As a programming specialist, Janet got to know a Continuing Education class from its inception, starting with reviewing the course proposal and hearing the instructor’s pitch, to helping them set up class schedules and room assignments. It also gave her a bird’s eye view of what classes she would like to take herself. We’ve lost count of how many classes Janet took during her tenure, but it numbers in the dozens and ranges in subject matter from Birding and Qigong to Poetry and Photography. “One of my favorite classes has been Virginia Paquette’s Abstract Oil Painting and Cold Wax Medium class,” she says. This year Janet’s fondness for painting was rewarded when she entered in the 5th Annual Continuing Education Student Art Show and received an Honorable Mention for her painting, “Spring Walk.”

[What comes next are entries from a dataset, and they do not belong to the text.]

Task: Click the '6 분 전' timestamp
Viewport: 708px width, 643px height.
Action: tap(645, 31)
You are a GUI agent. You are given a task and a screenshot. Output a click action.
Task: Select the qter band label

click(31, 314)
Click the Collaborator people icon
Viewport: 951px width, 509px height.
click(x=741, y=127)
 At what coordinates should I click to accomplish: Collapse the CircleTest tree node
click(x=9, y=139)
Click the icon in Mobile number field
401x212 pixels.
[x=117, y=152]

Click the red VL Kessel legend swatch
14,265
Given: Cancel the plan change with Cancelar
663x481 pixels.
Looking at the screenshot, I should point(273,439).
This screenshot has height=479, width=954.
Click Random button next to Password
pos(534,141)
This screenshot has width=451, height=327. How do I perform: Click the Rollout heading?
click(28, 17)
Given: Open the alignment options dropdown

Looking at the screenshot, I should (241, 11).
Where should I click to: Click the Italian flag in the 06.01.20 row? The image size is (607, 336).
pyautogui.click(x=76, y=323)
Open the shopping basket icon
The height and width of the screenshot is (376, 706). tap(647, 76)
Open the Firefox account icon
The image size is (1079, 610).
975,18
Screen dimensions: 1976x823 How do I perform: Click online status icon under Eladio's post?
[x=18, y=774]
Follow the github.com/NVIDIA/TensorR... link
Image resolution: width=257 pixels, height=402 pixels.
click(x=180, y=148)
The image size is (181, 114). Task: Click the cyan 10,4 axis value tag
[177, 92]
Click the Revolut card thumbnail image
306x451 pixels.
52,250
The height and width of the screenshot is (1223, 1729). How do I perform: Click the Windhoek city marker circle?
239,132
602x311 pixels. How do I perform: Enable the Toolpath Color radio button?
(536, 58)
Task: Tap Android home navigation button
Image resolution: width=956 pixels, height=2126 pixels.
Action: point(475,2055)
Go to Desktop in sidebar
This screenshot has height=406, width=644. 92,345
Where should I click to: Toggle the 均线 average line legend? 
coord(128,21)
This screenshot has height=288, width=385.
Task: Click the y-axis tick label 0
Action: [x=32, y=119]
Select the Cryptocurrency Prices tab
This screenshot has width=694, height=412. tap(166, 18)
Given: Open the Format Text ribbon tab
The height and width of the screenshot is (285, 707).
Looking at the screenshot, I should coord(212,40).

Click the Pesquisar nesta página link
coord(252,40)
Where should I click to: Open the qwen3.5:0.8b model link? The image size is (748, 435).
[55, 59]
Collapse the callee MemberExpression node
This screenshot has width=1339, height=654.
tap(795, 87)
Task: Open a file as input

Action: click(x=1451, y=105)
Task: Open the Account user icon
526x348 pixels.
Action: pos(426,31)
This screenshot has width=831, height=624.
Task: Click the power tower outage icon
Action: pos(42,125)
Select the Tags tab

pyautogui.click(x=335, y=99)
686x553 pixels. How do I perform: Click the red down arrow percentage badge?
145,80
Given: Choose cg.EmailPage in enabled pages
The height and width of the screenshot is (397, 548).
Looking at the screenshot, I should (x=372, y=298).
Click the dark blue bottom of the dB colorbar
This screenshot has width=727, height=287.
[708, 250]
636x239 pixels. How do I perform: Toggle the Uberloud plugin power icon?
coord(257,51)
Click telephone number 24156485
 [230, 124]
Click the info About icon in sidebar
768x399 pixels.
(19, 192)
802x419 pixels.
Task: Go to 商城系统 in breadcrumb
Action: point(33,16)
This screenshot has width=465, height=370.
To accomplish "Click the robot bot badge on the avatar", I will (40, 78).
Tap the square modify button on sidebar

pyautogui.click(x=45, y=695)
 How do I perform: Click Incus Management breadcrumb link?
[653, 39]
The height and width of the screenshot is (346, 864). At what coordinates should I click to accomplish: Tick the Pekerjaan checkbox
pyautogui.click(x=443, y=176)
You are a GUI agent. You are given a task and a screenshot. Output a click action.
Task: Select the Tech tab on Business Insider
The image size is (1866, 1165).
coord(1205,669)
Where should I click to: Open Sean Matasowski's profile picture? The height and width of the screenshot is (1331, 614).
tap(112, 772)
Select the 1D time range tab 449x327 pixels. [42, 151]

Obviously, Janet has no plans for slowing down upon her retirement. She just might shift into a higher gear with her next chapter…once she has caught up on several pending issues. “First thing, I want to sleep in and binge watch season 2 of Stranger Things and Mind Hunter,” she says. “I want to keep traveling, far and wide. I can’t get enough of it. I will try my hand at doing Life Coaching for new or soon-to-be retirees to help them figure out what’s next in their lives. I have a new grandniece who I’ll be spending lots more time with. And I will continue to do abstract oil painting as well as landscape painting outdoors. I have already signed up for Nancy Mattheiss’ Core Matters Pilates – Level 1 Mat class and the new class taught by Christina Chang called Race and You: For Your Consideration in Fall Quarter.”
Janet says leaving Continuing Education will not be an easy transition, particularly when it comes to leaving her team. “I will dearly miss my Continuing Education colleagues, each of them are good friends and like a second family to me,” she says. “I am proud of the way we have pulled together through thick and thin and worked so hard to be the best program we could be. Each of us made up a great team, each person brings different abilities and talents to the group, truly the sum is much more than the parts alone or however that saying goes!” she says. “A bright future lies ahead!”
We wish Janet the best of everything and will miss her company.